## The tasks
1 – Answer these questions about the preprocessing extract below, one line each:
(a) What does the first part of the preprocessing step include?
(b) What app name is given to the Spark session?
(c) According to the warning, what will GeoPandas switch to using by default in the next release?
2 – Continue the preprocessing extract below, starting right after its closing warning about GeoPandas moving to Shapely.

# Preprocessing
First part of the preprocessing step includes basic transformations, such as converting data types, changing column names, etc. 
Second part includes filtering, feature selection, feature engineering and aggregation.

In [1]:
from pyspark.sql import SparkSession, functions as F
from pyspark.sql.types import IntegerType
import geopandas as gpd
# Create a spark session (which will run spark jobs)
spark = (
    SparkSession.builder.appName("MAST30034 Project 1 - Preprocessing")
    .config("spark.sql.repl.eagerEval.enabled", True) 
    .config("spark.sql.parquet.cacheMetadata", "true")
    .config("spark.sql.session.timeZone", "Etc/UTC")
    .getOrCreate()
)


import os
os.environ['USE_PYGEOS'] = '0'
import geopandas

In the next release, GeoPandas will switch to using Shapely by default, even if PyGEOS is installed. If you only have PyGEOS installed to get speed-ups, this switch should be smooth. However, if you are using PyGEOS directly (calling PyGEOS functions on geometries from GeoPandas), this will then stop working and you are encouraged to migrate from PyGEOS to Shapely 2.0 (https://shapely.readthedocs.io/en/latest/migration_pygeos.html).

## Extracted entries
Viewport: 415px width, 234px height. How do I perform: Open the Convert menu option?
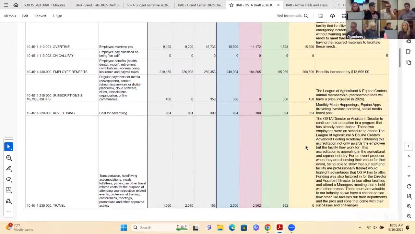pyautogui.click(x=40, y=16)
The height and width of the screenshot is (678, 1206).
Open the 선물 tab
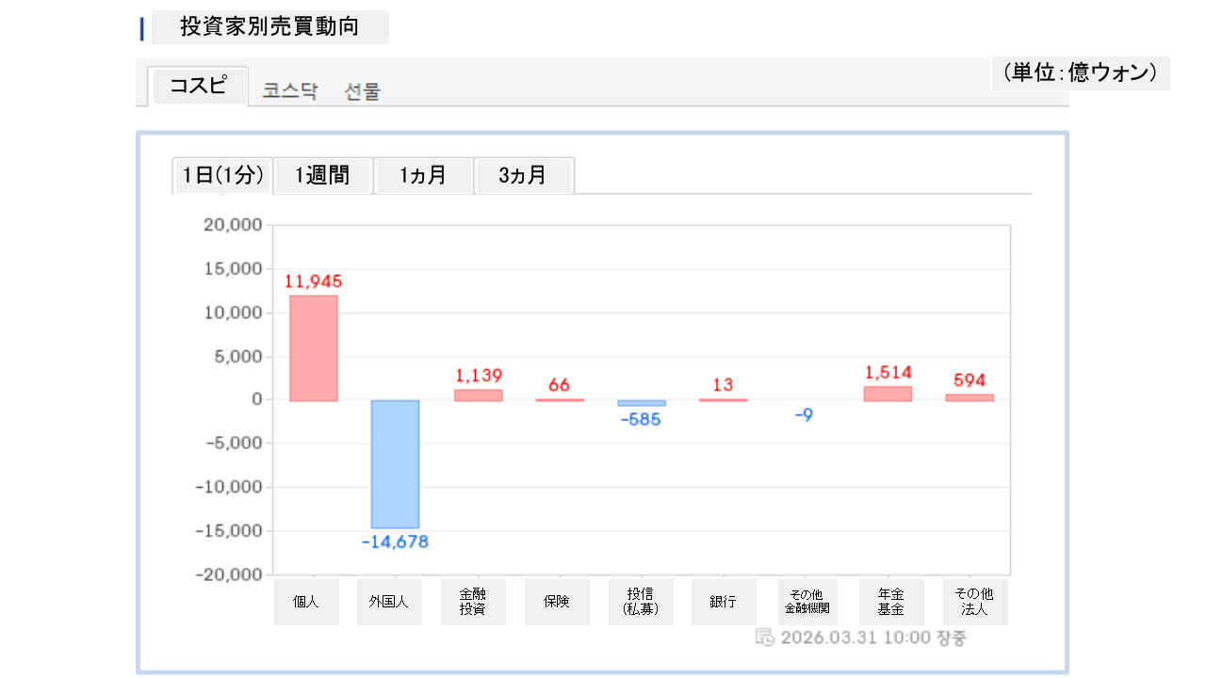(x=363, y=91)
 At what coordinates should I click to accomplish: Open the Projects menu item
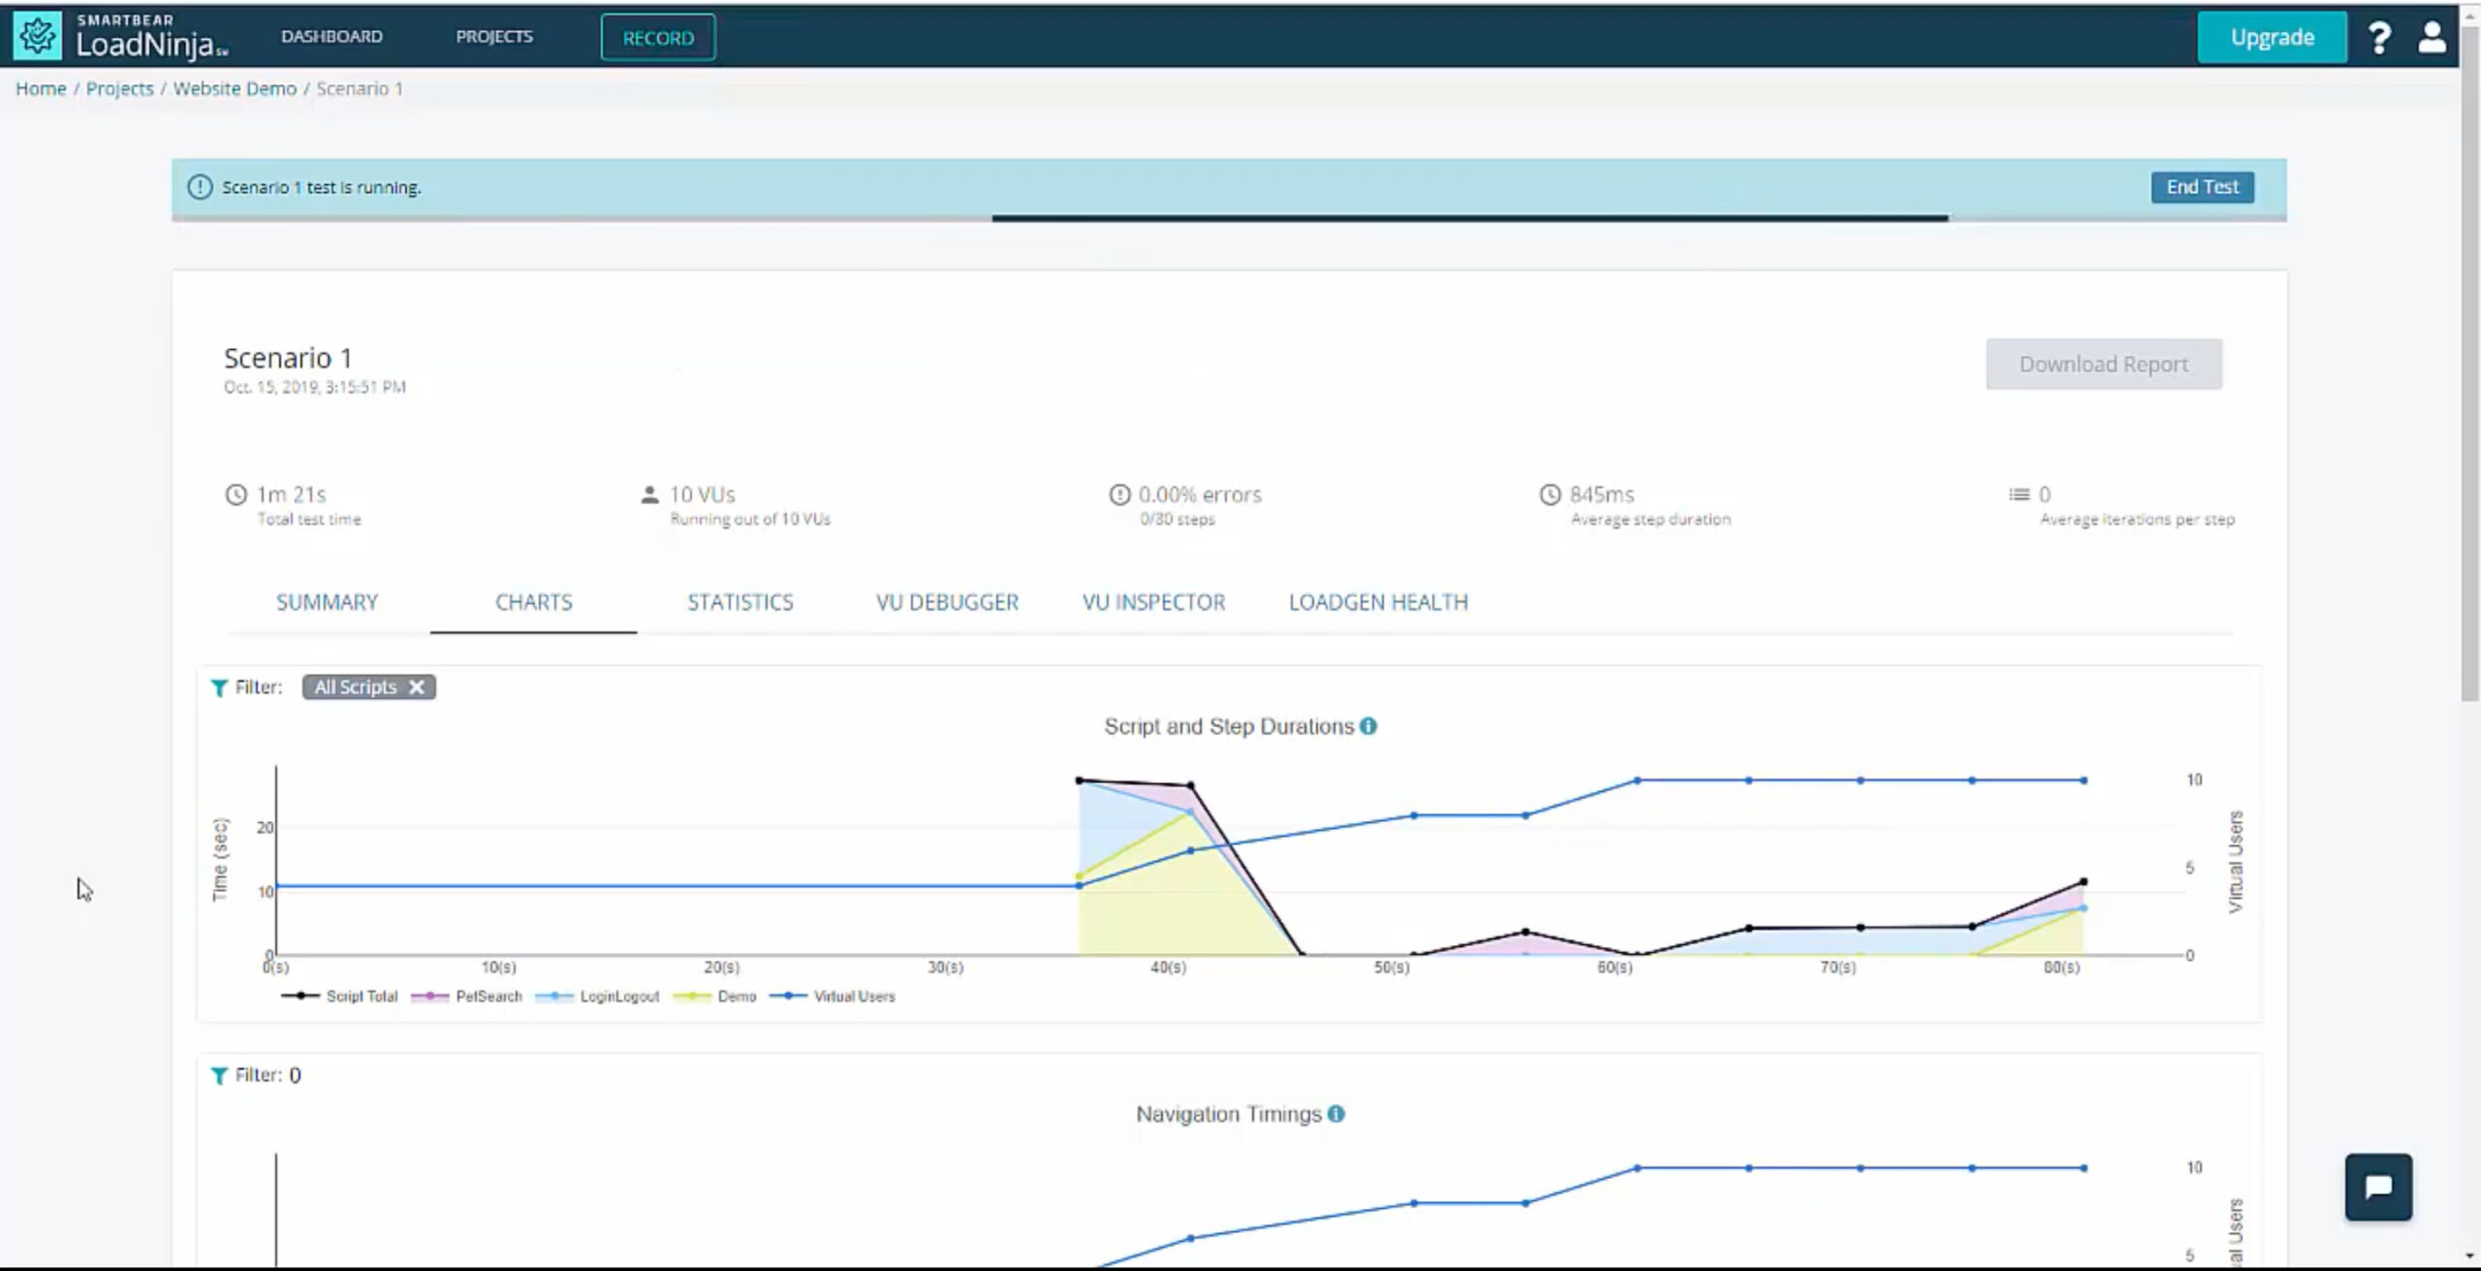tap(494, 36)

## Solved problems
1 –
(a) Basic transformations, such as converting data types and changing column names.
(b) "MAST30034 Project 1 - Preprocessing"
(c) Shapely, even if PyGEOS is installed.

2 –
  import geopandas as gpd
Setting default log level to "WARN".
To adjust logging level use sc.setLogLevel(newLevel). For SparkR, use setLogLevel(newLevel).
23/08/21 07:24:09 WARN NativeCodeLoader: Unable to load native-hadoop library for your platform... using builtin-java classes where applicable


### Fixing the schema
The dataset has different data types over different timelines. We need to use common schema to fix this issue. In addition, make sure that all columns are lower cased.

In [2]:
sdf_feb_yellow = spark.read.parquet('../data/landing/yellow-2023-02.parquet')

low_casing = [F.col(col_name).alias(col_name.lower()) for col_name in sdf_feb_yellow.columns]
sdf_feb_yellow = sdf_feb_yellow.select(*low_casing)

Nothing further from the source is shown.